Objetivos.
1. Copie do texto selecionado o trecho entre "Assim, ao confrontar-se" e "que os outros.", inclusive.
2. Responda com base no texto selecionado:
(a) Qual artigo da Constituição é citado como consagrador da isonomia?
(b) No julgamento da AP 937, a quais crimes o Supremo Tribunal Federal restringiu a prerrogativa?
(c) De quem é a sátira política mencionada no último parágrafo?

Texto selecionado.
#####

O foro por prerrogativa de função confronta-se, de modo inevitável, com o princípio constitucional da igualdade. A Constituição, ao estabelecer em seu art. 5º que “todos são iguais perante a lei, sem distinção de qualquer natureza”, consagrou a isonomia como fundamento normativo da República, exigindo tratamento jurídico uniforme a todos os cidadãos. A exceção criada pelo foro especial introduz, portanto, um regime de julgamento diferenciado que, se por um lado busca proteger o exercício de cargos públicos, por outro rompe a homogeneidade do sistema jurisdicional.

A doutrina tem apontado esse descompasso como fator de corrosão da legitimidade do instituto. Pedro Lenza sustenta que a restrição ao foro privilegiado adequa-se ao sistema republicano, pois limita privilégios processuais incompatíveis com a democracia.11 Nessa mesma perspectiva, Guilherme de Souza Nucci critica o caráter excepcional do foro, lembrando que, se todos são iguais perante a lei, somente razões muito relevantes poderiam afastar o réu de seu juiz natural.12 Mais enfático, José Afonso da Silva descreve o foro privilegiado como uma exceção histórica à igualdade, que desfigura o próprio sentido do princípio.13

A jurisprudência dos tribunais superiores também tem caminhado nesse sentido. No julgamento da AP 937, o Supremo Tribunal Federal restringiu a prerrogativa apenas aos crimes cometidos durante o exercício do cargo e em razão das funções desempenhadas, reconhecendo que a ampliação do foro afrontaria diretamente o princípio da igualdade.14 Na mesma linha, o STJ, em diversos precedentes, seguiu a orientação do Supremo, reduzindo a abrangência do foro e reafirmando que ele não pode ser interpretado como privilégio pessoal, mas apenas como garantia funcional.15

Assim, ao confrontar-se com o princípio da igualdade, o foro privilegiado revela sua face paradoxal: concebido como mecanismo de equilíbrio institucional, converte-se em vetor de desigualdade, porquanto confere a determinadas autoridades uma posição processual diferenciada e, na prática, mais favorável. O resultado é a inversão do mandamento republicano, produzindo um efeito similar ao denunciado por Orwell em sua sátira política: todos são iguais, mas alguns são mais iguais que os outros.

#####

Trechos dos itens.
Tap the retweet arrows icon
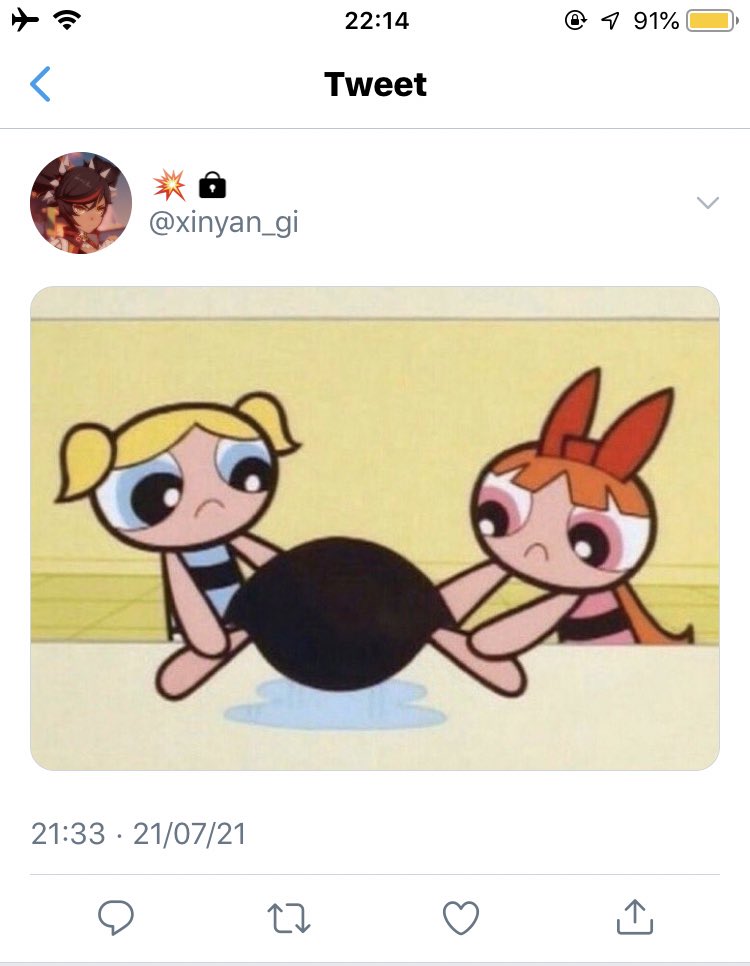 pos(288,918)
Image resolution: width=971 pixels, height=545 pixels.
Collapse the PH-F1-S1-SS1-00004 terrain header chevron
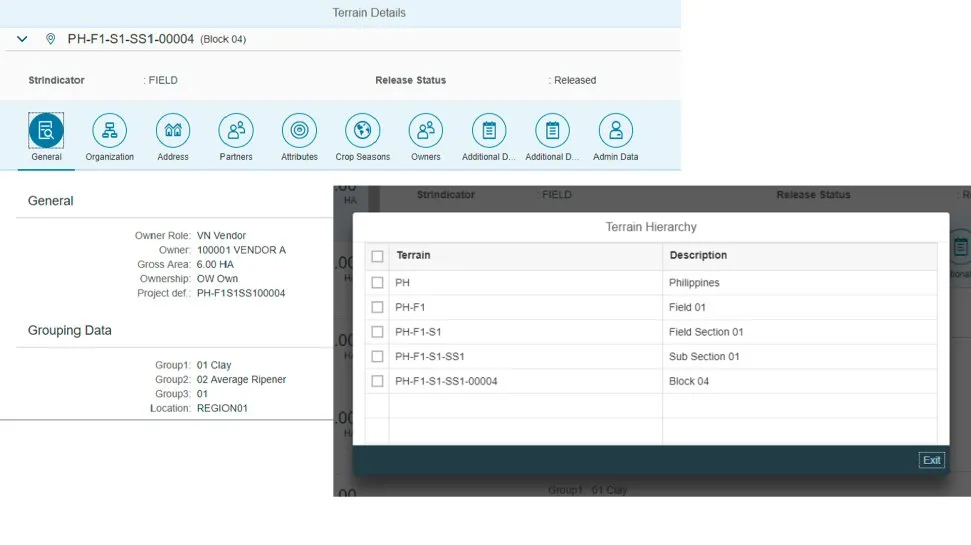pyautogui.click(x=22, y=39)
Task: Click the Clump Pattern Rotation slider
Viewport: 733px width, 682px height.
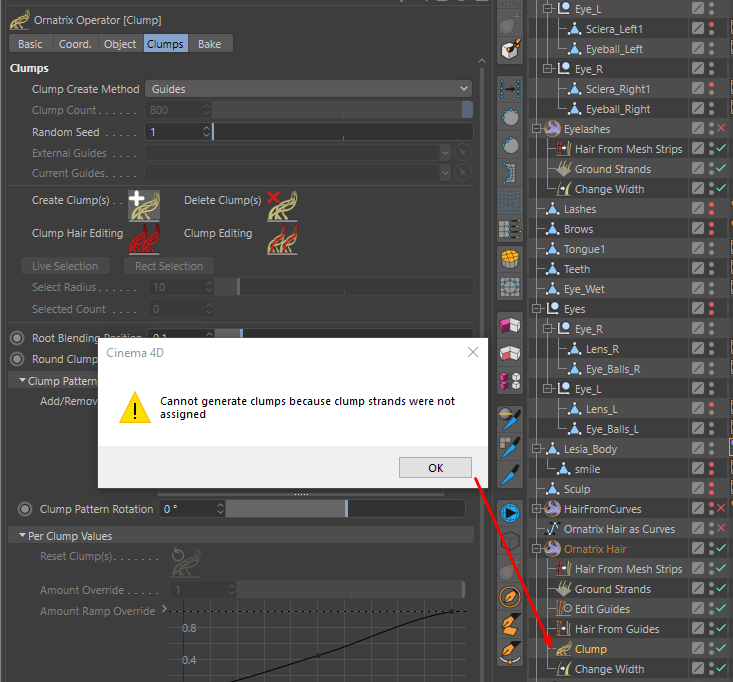Action: coord(345,509)
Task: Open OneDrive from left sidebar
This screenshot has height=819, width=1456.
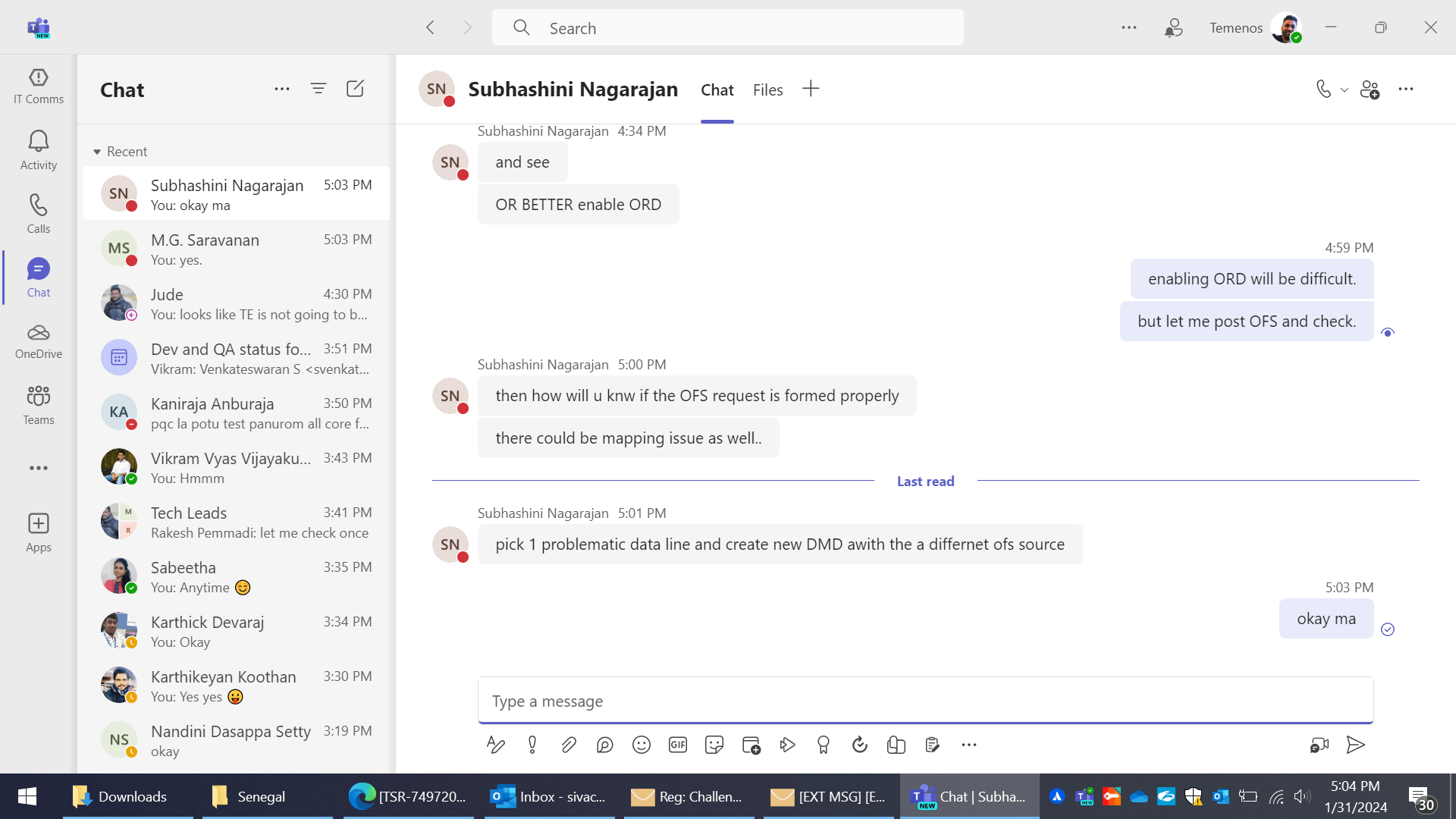Action: (x=39, y=340)
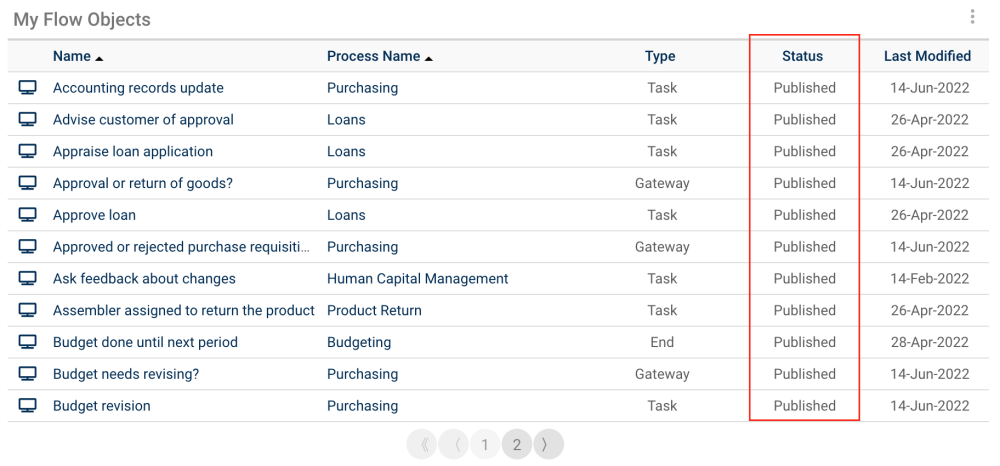The height and width of the screenshot is (466, 1000).
Task: Click monitor icon beside Appraise loan application
Action: [28, 152]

#####

Soluções completas.
1.
Assim, ao confrontar-se com o princípio da igualdade, o foro privilegiado revela sua face paradoxal: concebido como mecanismo de equilíbrio institucional, converte-se em vetor de desigualdade, porquanto confere a determinadas autoridades uma posição processual diferenciada e, na prática, mais favorável. O resultado é a inversão do mandamento republicano, produzindo um efeito similar ao denunciado por Orwell em sua sátira política: todos são iguais, mas alguns são mais iguais que os outros.

2.
(a) O art. 5º.
(b) Aos crimes cometidos durante o exercício do cargo e em razão das funções desempenhadas.
(c) De Orwell.